● **Goal**: Reproduce the chamber membership article from "McCoy declined to" to "others as possible.", substituting "associations" for every occurrence of "chambers".

··· Reading passage ···

The Springfield Area Chamber of Commerce is coming off its most successful membership drive to date, signing 420 new members Aug. 30–Sept. 1 and bringing its member base up to 2,171.

Brent McCoy, membership director for the Springfield chamber, said nearly 400 volunteers participated in the event, working roughly three-hour shifts and calling on vendors and colleagues to join.

McCoy said the chamber’s efforts to educate volunteers about the services it offers have paid off with the help of a hired hand – Frisco, Texas-based Your Chamber Connection.

“We spent the first 50 minutes to an hour of each shift really training volunteers as to who and what the chamber is,” McCoy said. “Some of that they knew and some of it they didn’t, but we really wanted to make sure they had that information readily available.”

He said people sometimes worry that a membership might be pointless if they can’t come to regular meetings or events, and chamber staff worked with volunteers to highlight legislative efforts and economic development initiatives to overcome that perception.

McCoy said the campaign was focused on getting volunteers to reach out to their contacts, even those outside the area, to talk about supporting and growing the Springfield economy.

Michelle West, vice president of communications at the Springfield chamber, said a record $200,000 was raised during the campaign.

McCoy declined to disclose the fee paid to Your Chamber Connection.

He said the membership total rivals chambers in St. Louis, Kansas City and Birmingham, Ala.

Dori Grinder, executive director of the Ozark Area Chamber of Commerce, said it may be the perfect time for those who run businesses to get more involved in such groups.

“I think it’s a really good time for chambers because the economy is still kind of slow,” Grinder said.

“A lot of businesses just sent in their checks every year and never thought any more about it because they wanted to be supportive. But now, they want to utilize it more. … They want it to work for them.”

Grinder said the key to increasing memberships is in adding value by providing as many opportunities for interaction with others as possible.

She said new networking events she’s implemented since taking the reins last summer have helped the Ozark Chamber secure 70 new members in that time, raising its membership to 317, up roughly 28 percent.

··· Data lines ···

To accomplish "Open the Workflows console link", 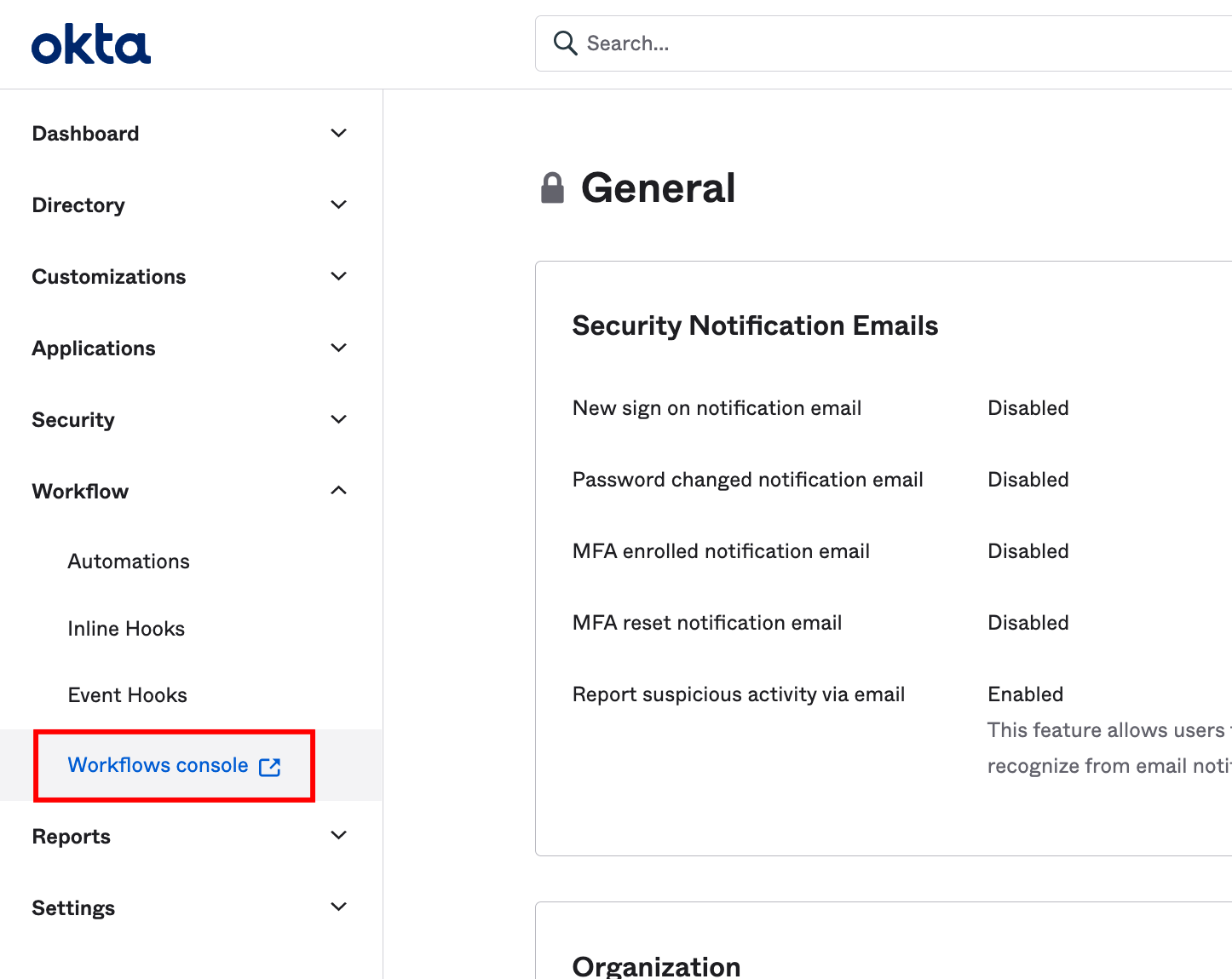I will click(158, 765).
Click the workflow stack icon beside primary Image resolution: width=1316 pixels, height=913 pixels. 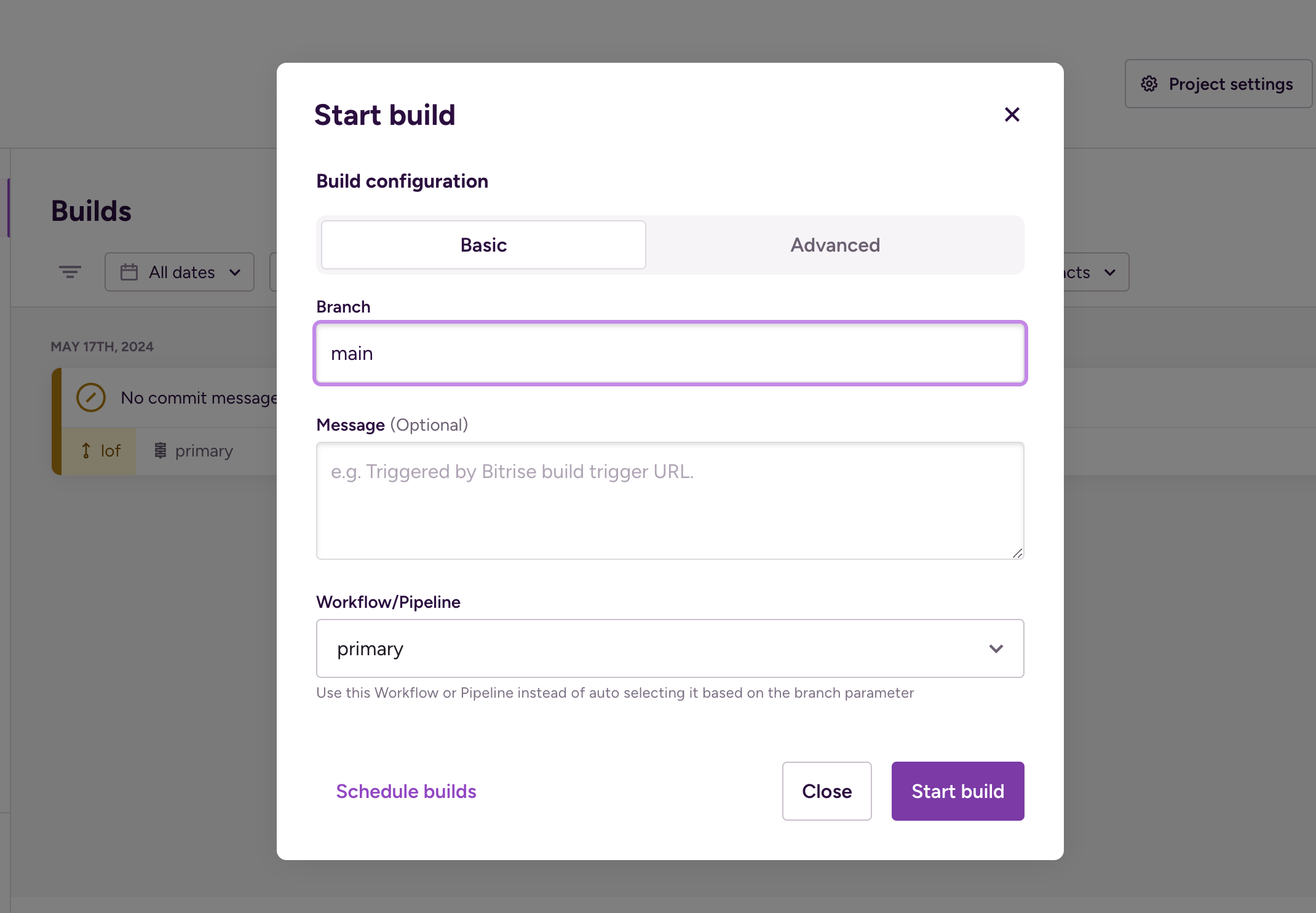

···

● **Result**:
McCoy declined to disclose the fee paid to Your Chamber Connection.

He said the membership total rivals associations in St. Louis, Kansas City and Birmingham, Ala.

Dori Grinder, executive director of the Ozark Area Chamber of Commerce, said it may be the perfect time for those who run businesses to get more involved in such groups.

“I think it’s a really good time for associations because the economy is still kind of slow,” Grinder said.

“A lot of businesses just sent in their checks every year and never thought any more about it because they wanted to be supportive. But now, they want to utilize it more. … They want it to work for them.”

Grinder said the key to increasing memberships is in adding value by providing as many opportunities for interaction with others as possible.